Shock Mitigation Seating

Protecting the Protectors

When it comes to high speed craft in rough water, whether racing to a high-stakes rescue or headed offshore in pursuit of fish, boaters can agree that pounding through waves can be a bruising experience for your spine. Technological advancements continue to push the performance of these watercraft to higher speeds and longer ranges.

In every sector, boats are traveling faster, and while speed may have its advantages, it also has serious drawbacks that are often overlooked. Over the long-term, high-speed watercraft can expose boaters to a dangerous accumulation of impacts that can cause chronic pain and debilitating injuries, even at modest speeds.

Bahamas 4800

Fleet agencies around the globe are taking notice

Navies, Coast Guards, and Marine Police Forces increasingly turn to shock-mitigation technology to protect their human assets. These agencies recognize that arriving at a mission objective is not enough; crews must be fit to fight when they get there.

Shock-mitigating suspension seats are a cornerstone of their safety approach, and in recent years the increased focus on testing and performance has dramatically changed the marine industry.

Shock mitigation — the basics

At its core, shock-mitigating safety gear consists of an interface or medium between an input surface, such as a boat's deck, and a person seeking to reduce their exposure.

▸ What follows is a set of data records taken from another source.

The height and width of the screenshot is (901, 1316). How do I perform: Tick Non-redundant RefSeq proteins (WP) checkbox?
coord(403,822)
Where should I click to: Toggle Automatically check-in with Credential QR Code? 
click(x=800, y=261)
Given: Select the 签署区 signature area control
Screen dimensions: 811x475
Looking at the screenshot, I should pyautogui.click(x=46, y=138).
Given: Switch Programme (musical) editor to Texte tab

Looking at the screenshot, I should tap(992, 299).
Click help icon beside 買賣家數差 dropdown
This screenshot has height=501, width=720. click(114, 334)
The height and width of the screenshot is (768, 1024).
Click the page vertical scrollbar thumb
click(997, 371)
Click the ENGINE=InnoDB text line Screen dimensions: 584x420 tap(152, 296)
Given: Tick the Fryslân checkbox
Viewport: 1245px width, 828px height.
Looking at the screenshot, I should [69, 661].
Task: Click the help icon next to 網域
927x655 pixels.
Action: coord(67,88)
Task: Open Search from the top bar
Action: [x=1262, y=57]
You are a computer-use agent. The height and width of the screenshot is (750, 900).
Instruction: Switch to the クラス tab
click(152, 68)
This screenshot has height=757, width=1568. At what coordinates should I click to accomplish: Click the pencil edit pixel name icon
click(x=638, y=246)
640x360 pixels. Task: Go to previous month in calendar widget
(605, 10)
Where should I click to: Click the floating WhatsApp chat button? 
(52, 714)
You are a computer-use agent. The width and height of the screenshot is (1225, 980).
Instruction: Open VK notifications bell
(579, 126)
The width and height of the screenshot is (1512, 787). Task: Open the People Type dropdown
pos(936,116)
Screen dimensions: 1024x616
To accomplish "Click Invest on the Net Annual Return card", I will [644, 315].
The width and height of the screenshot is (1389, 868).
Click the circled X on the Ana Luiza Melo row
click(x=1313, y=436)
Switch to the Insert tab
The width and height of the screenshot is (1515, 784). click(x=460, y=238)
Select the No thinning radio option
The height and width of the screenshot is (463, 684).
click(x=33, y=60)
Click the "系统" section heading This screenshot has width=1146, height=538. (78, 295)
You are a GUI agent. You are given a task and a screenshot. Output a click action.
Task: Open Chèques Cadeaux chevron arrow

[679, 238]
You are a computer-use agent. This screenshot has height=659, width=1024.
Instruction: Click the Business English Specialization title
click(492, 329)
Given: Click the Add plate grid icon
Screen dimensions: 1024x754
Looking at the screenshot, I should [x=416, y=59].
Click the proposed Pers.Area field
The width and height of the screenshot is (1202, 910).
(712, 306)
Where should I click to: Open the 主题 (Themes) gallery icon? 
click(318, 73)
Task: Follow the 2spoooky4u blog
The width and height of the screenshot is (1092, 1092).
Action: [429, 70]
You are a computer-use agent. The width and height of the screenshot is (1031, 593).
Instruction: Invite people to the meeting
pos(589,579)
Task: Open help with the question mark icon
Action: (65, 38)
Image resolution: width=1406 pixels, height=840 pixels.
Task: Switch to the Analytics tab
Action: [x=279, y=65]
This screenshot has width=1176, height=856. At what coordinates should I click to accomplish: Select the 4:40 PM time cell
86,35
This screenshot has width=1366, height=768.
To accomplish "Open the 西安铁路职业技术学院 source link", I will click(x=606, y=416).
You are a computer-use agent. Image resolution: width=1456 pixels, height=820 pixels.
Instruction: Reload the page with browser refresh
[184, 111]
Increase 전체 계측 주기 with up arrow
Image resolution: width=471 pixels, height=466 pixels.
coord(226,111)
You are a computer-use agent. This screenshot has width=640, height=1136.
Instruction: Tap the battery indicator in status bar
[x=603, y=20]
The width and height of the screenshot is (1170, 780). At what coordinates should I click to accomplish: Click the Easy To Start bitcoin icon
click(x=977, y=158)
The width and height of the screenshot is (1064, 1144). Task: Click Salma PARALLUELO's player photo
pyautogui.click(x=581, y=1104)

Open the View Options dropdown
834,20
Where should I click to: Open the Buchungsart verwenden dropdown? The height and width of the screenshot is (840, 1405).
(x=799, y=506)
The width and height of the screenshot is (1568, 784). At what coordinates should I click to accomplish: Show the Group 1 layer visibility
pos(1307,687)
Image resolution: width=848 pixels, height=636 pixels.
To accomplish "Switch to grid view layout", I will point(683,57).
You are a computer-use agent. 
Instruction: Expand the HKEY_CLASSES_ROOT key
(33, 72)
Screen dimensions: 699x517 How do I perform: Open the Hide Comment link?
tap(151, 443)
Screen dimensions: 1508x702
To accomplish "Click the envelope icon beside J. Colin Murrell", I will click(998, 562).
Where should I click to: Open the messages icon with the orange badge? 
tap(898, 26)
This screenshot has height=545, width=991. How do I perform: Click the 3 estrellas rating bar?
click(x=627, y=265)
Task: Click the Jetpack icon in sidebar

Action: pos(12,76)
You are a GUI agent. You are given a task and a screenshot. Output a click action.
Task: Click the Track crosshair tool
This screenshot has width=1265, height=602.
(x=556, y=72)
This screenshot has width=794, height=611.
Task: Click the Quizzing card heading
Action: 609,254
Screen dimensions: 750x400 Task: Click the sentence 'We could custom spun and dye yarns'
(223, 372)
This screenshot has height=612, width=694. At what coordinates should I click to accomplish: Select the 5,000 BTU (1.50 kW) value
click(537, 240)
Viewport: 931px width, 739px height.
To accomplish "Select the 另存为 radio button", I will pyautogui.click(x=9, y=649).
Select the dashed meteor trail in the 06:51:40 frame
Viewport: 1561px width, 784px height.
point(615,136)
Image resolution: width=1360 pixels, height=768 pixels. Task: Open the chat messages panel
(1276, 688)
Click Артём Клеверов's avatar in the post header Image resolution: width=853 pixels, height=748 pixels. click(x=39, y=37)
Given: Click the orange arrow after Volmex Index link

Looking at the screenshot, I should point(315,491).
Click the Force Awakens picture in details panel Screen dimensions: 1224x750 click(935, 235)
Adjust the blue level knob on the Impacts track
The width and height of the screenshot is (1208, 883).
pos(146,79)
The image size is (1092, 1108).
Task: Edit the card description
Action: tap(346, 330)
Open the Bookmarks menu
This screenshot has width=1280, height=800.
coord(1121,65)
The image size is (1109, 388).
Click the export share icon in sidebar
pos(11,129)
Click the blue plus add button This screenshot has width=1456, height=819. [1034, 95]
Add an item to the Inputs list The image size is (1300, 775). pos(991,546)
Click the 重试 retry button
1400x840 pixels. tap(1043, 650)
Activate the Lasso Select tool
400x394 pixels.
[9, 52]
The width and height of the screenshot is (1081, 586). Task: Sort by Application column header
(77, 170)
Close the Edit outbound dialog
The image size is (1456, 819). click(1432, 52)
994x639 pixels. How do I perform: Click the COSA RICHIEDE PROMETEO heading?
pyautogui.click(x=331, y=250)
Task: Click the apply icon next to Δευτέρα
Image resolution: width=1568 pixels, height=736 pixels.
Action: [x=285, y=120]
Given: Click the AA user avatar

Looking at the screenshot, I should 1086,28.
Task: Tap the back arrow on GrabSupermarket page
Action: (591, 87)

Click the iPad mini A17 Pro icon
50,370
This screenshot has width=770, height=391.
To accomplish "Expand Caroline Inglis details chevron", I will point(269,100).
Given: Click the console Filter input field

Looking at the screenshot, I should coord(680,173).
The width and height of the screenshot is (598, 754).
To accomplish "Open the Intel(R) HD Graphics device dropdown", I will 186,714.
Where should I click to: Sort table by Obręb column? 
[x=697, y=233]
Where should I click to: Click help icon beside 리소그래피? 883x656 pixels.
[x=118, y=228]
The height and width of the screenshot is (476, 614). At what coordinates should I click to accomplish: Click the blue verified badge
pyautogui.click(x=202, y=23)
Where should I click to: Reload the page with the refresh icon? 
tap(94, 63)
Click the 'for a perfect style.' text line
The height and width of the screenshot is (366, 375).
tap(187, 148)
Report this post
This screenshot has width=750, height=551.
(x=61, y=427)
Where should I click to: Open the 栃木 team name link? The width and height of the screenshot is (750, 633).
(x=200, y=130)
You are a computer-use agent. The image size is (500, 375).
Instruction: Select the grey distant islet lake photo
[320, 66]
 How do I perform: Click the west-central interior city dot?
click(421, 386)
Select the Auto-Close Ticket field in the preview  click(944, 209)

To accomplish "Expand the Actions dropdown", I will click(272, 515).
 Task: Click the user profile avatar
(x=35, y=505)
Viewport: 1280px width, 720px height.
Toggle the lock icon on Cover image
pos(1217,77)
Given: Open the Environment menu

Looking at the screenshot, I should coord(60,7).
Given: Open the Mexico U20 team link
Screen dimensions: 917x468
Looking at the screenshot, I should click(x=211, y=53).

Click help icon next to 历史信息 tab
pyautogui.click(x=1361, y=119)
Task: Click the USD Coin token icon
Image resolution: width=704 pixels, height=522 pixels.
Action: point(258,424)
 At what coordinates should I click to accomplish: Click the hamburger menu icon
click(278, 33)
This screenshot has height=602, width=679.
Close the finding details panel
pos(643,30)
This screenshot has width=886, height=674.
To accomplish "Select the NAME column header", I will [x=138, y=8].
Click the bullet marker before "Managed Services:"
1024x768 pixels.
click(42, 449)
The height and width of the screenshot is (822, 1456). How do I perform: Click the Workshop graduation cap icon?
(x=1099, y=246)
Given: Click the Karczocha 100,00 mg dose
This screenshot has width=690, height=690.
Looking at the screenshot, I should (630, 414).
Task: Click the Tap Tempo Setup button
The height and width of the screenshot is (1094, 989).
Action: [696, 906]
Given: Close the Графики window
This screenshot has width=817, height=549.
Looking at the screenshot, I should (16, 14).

When all goes well, an impact is attenuated as it passes through the medium, resulting in a gentler motion for the occupant. The attenuation is achieved by means of energy absorption during compression and deformation of the medium.

SHOXS 6100 on patrol with the US Coast Guard

Suspension seat performance

In the case of marine suspension seats, as a seat compresses, impact energy is transformed into spring potential energy and dissipated as heat in a damping chamber as the seat exercises its stroke and rebounds.

If it functions correctly, the seat will return to its equilibrium position, having reduced some relevant measure of acceleration as it resets for the next impact.